Here’s how we decided to go about it:
-
Homomeric complexes: We selected all proteomes represented in the
AFDB and sorted them by perceived importance (e.g., proteomes of human
concern or commonly accessed). This allowed us to rank proteomes for
computation in a particular order, making execution more manageable.
-
Heteromeric complexes: This is where things can get complicated,
fast. For our heteromeric runs, we decided to focus on complexes
originating from several reference proteomes and proteomes included in the
WHO list of important proteomes. As there’s an intractable number of
combinations of complexes that can be derived from these proteomes, for
our runs, we focused on dimers (complexes of two proteins), within the
same proteome (no inter-proteome complexes) that had “physical”
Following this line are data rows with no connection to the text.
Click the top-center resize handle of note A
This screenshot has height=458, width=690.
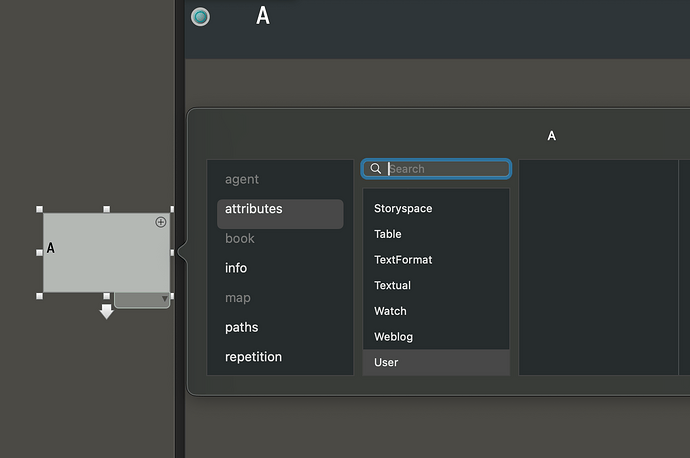coord(107,210)
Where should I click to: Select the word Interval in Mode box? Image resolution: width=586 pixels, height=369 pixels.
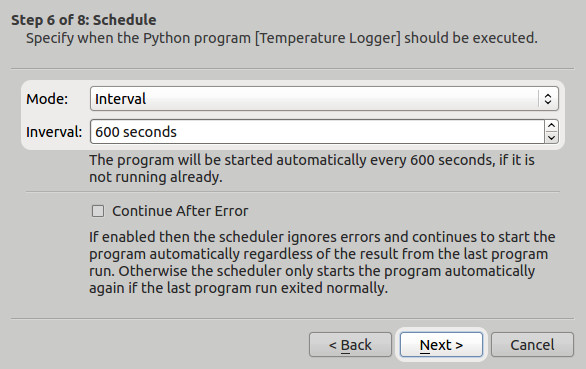120,99
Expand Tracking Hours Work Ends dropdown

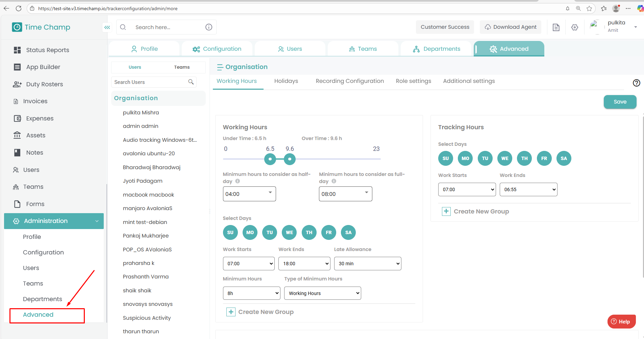528,189
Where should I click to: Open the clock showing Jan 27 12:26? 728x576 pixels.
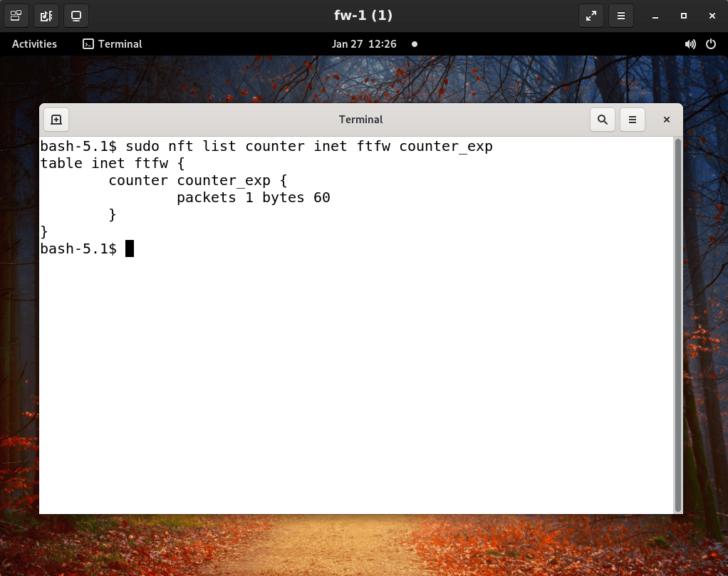coord(363,44)
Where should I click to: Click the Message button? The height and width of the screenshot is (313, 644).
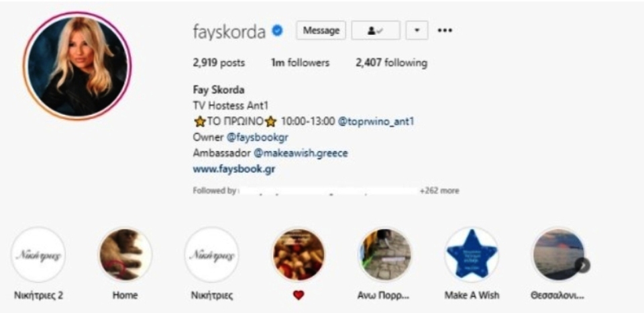pos(321,30)
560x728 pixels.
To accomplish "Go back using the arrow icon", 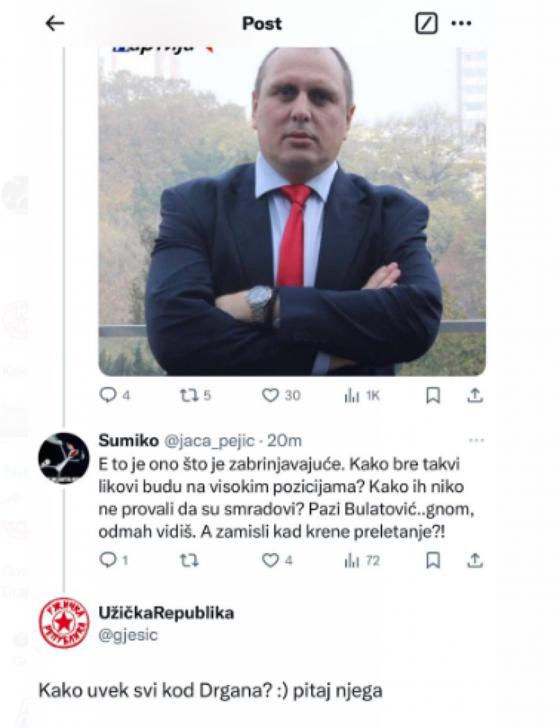I will [x=55, y=23].
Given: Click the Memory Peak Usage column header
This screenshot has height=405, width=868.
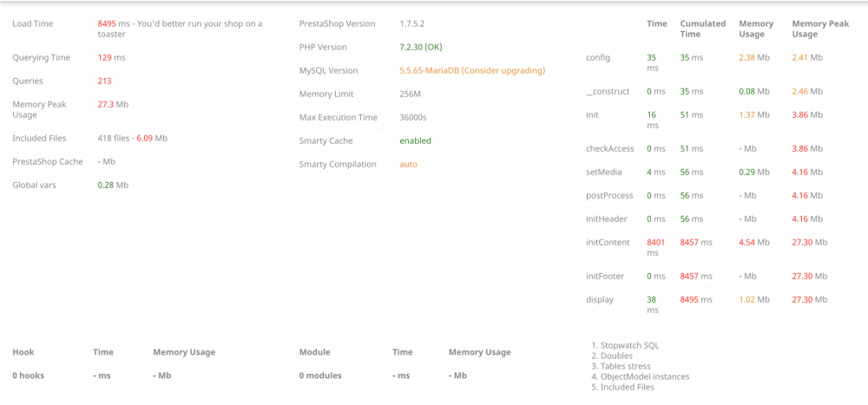Looking at the screenshot, I should (x=820, y=29).

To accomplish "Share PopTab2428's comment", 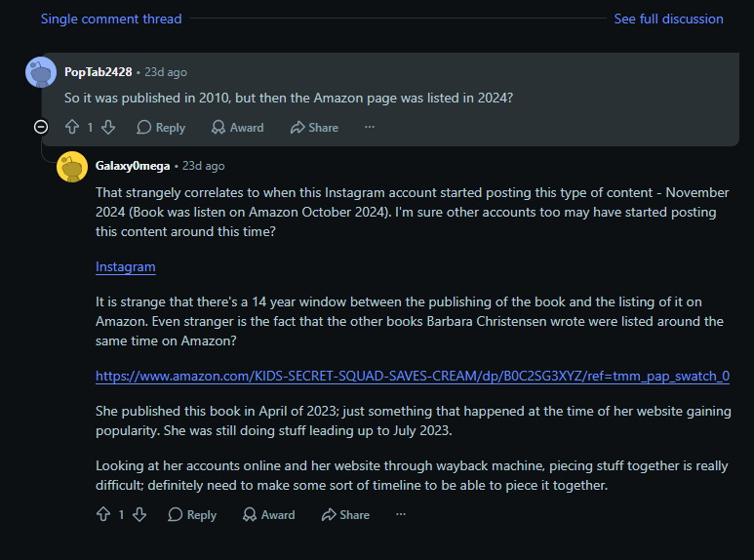I will pos(314,127).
interaction evidence in STRING. As we sought coverage, we decided to
consider all interactions reported in STRING for these proteomes, rather
than further filtering. Evidence in the literature suggests that filtering
for STRING scores >700 can further reduce the number of inputs while
increasing the likelihood of well-predicted complexes.
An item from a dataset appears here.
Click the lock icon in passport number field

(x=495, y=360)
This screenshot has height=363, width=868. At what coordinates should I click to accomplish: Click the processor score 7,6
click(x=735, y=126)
2. Decoupling MSA generation from structure prediction
MSA generation and structure inference are both compute-intensive but scale
differently, as we recently presented in a white paper. We thus approached
these computations as separate steps and implemented separate SLURM
pipelines. In general, for optimal use of a node, we set up MSA generation
and structure prediction this way.
MSA generation
We generated MSAs using colabfold_search with the MMseqs2-GPU backend.
While MMSeqs2-GPU scales across GPUs on a node natively, we chose to spawn
one MMseqs2-GPU server process per GPU on a node for easier process
management. In colabfold_search, the GPUs are only used for the
ungappedfilter stages and not the subsequent alignment stages (which are
multithreaded CPU processes).
Therefore, we can stack colabfold_search calls and start the next one once
the GPU is no longer used by the previous one, by monitoring the
colabfold_search output, to reduce GPU idle time.
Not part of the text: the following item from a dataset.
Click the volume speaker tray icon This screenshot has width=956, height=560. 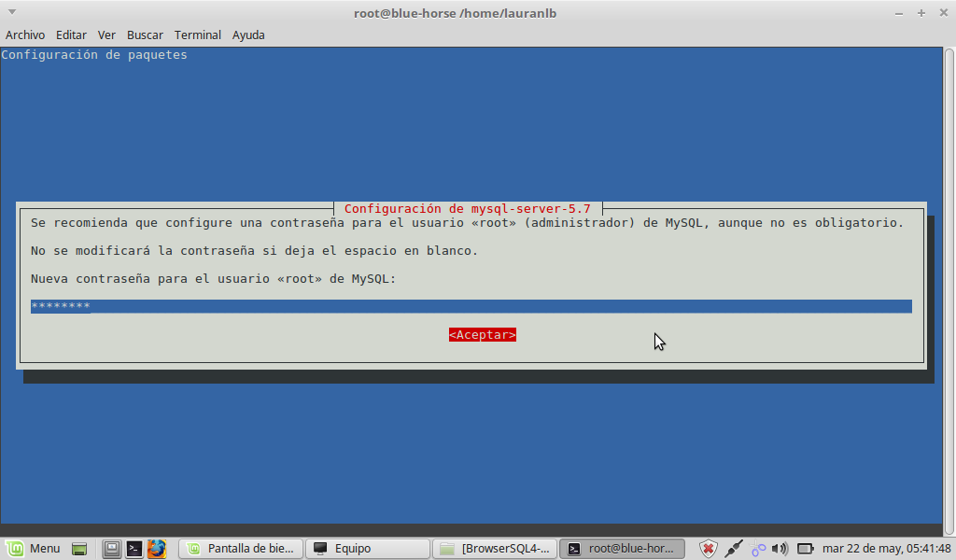pyautogui.click(x=780, y=549)
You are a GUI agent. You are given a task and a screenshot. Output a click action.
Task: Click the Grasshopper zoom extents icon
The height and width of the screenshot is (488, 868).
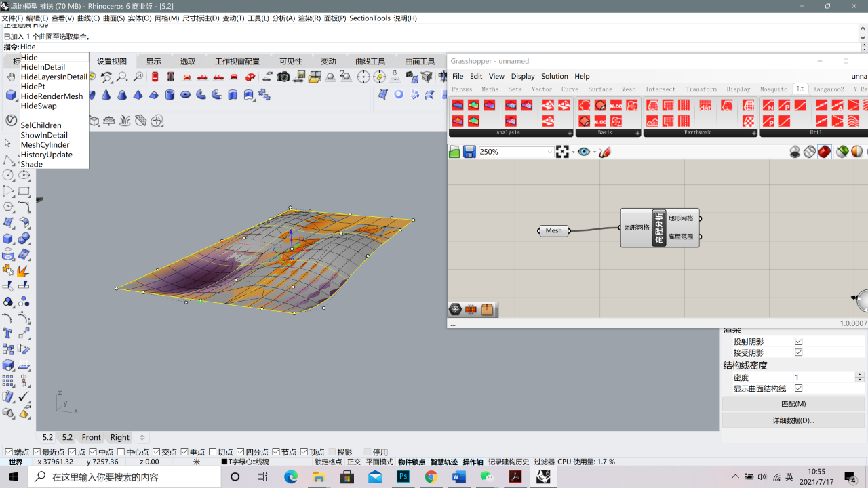(562, 152)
Although this approach oversubscribes CPU resources, in practice, we found
that on a DGX H100 node, up to 25% of the overall increase in throughput can
be achieved with three staggered colabfold_search processes, at the expense
of slower processing of individual input chunks.
On determining reasonable input chunk sizes, there are two factors to
consider. Smaller chunk sizes result in more chunks, which means more
per-process overheads, such as database loading, which can take a couple of
minutes each, even on fast storage. (Pre-staging the databases on the
fastest storage available, such as the on-node SSD, helps with throughput as
well.) On the other hand, larger chunks take more time to finish. On a SLURM
cluster with a job time limit, this results in more unfinished chunks.
The sweet spot will depend on the cluster configuration, but for our DGX
H100 node with a 4-hour wall time limit, the chunk size of 300 sequences
seemed to work well with the staggering colabfold_search approach.
Structure prediction
In order to increase structure prediction throughput, we leveraged both
optimizations in data handling for JAX-based folding through ColabFold, as
well as accelerated tooling developed at NVIDIA, including TensorRT, and
cuEquivariance for OpenFold-based folding.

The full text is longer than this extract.